Original Post Read More
Plotting “unique users” charts from API Management logs
It is quite a common requirement when working with API gateways (such as Azure API Management) to understand how many users are actively accessing your applications in the backend. However, the solution for that is not the same for everyone. For instance, a metric exposed out-of-the-box is the total number of HTTP requests… but that doesn’t tell us how many unique users we have. Normally, an application running in the client devices generates multiple HTTP requests towards the backend.
So… How can we get the number of active and unique users from Azure API Management data?
The source code used in this article is hosted here.
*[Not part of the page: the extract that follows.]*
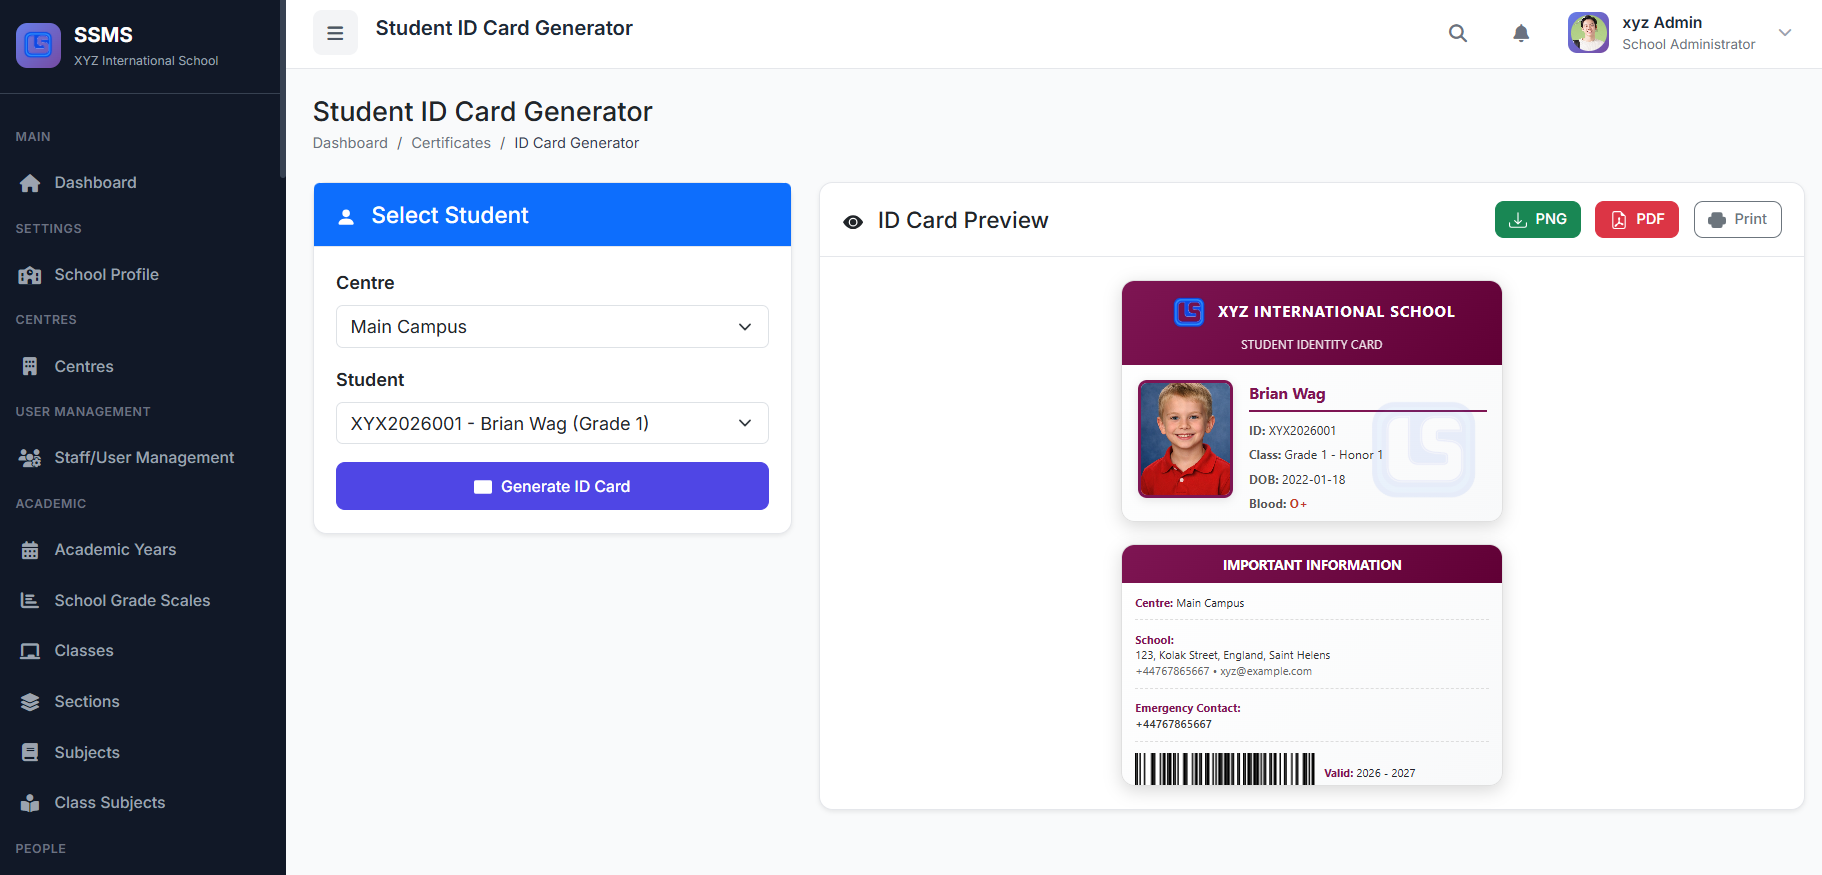Image resolution: width=1822 pixels, height=875 pixels.
Task: Click the SSMS logo icon
Action: (39, 45)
The first question we must ask ourselves is: how do you identify a user in the context of your HTTP requests? Some of the options include:
By caller’s IP address?
That is normally not a good option because there is no guarantee that a caller will have an unique IP address. Multiple users behind NAT devices might share the same IP address. Or even the opposite: the same user might be accessing the backend using multiple devices and multiple IP addresses will be logged for that same user
By number incoming HTTP requests?
Also not a good option because an app normally generates multiple HTTP requests for each user actions. This metric give us an idea how much usage our API Management is having across all users and devices but definitely not a good approach to check number of unique and active users
By crafting specific API endpoints to log “login” data?
That is for sure a viable approach: you enforce that calling apps will perform a call to some endpoint defined in your APIs and it will receive the login data and store this somewhere so you can use this information to get some statistics. However, this includes development effort in both frontend and backend to make this happen. I am looking for an “easier” approach.
Using auth tokens (JWT) sent by your apps
Now, let’s stop for a moment and analyze the most common authentication/authorization mechanism today: JWT tokens. If your apps make use of JWT tokens and send them to your API Management instance, you might implement something much quicker to get unique users data! The reasoning is because these tokens normally include the user’s email address or some unique ID that represents their identity in its claims. In case of Microsoft Entra tokens, the oid claim can be used to identify an user uniquely within a tenant.
This article will focus on this approach since it is very reliable: extracting the “oid” claim from the incoming JWT tokens received in the Authorization HTTP header and then plotting a chart of how many active users we have passing through API Management!
The first step is to make sure you have configured your API Management resource logs to be exported to a Log Analytics workspace. Follow the steps here:
The second step is to enable logging in your APIs. And, in that configuration, make sure to include the HTTP header name that you receive your JWT tokens to be saved in the logs too:
Now that we have setup API Management to export its logs to Log Analytics, we can query the data in Azure Monitor. Make sure that your “Authorization” header is present in the logs by running this query in Azure Monitor:
| where isnotempty(RequestHeaders)
| project RequestHeaders, TimeGenerated
| order by TimeGenerated desc
| limit 10
Now you can build the final query that will give you a chart which you can count how many users you have by summarizing the “oid” claim in your JWTs. This Kusto query:
| where isnotempty(RequestHeaders[‘Authorization’])
| extend encodedPayload = tostring(split(RequestHeaders[‘Authorization’], ‘.’)) //Extract the part of JWT where we keep the claims
| extend decodedClaims = base64_decode_tostring(encodedPayload) //Decode from Base64 to plain text
| extend usernameClaim = tostring(parse_json(decodedClaims)[“oid”]) //Parse the JSON field ‘oid’
| project ApimSubscriptionId, usernameClaim, TimeGenerated
| summarize Users = dcount(usernameClaim) by bin(TimeGenerated, 1h), ApimSubscriptionId
| render columnchart
This will plot this chart:
Now, some important notes about the query and chart:
In this scenario, each calling application have its own APIM subscription key. The goal is to see how many users there are per application too, not for the entire APIM instance. That’s why in the first line I’m filtering only for the apps (subscriptions) I’m interested in: “my-app-1”, “my-app-2”, “my-app-3”, “my-app-4” and “my-app-5”
The grouping is done hourly. That is, each chart bar will represent one hour and each bar is sub-divided in the 5 applications. You can change that time frame to daily for example, just adjust from bin(TimeGenerated, 1h) to bin(TimeGenerated, 1d)
The parse_json Kusto function might not perform well if your dataset is huge. You need to try the query yourself to see if that will be a problem or not. If yes, you might consider a process to extract that claim using APIM policies and send it to some other location such as Event Hub
Another faster but less accurate way would be to not decode the extract the ‘oid’ claim from the JWT but just use the raw string from Authorization header as-is for the calculations. However, keep in mind that access and ID tokens change from time to time for the same user and you will likely get higher number of users by using this approach
Be aware of any implications in regulations and privacy when saving tokens in a data store. Check with your compliance team before doing it
If you are working with API Management in an organization, it is very likely that soon or later you will be interested (or asked!) to provide a chart or report of how many unique users are using the API Gateway and its applications. Instead of trying to come up with a custom and complex solution, first check if you can leverage your existing data for that!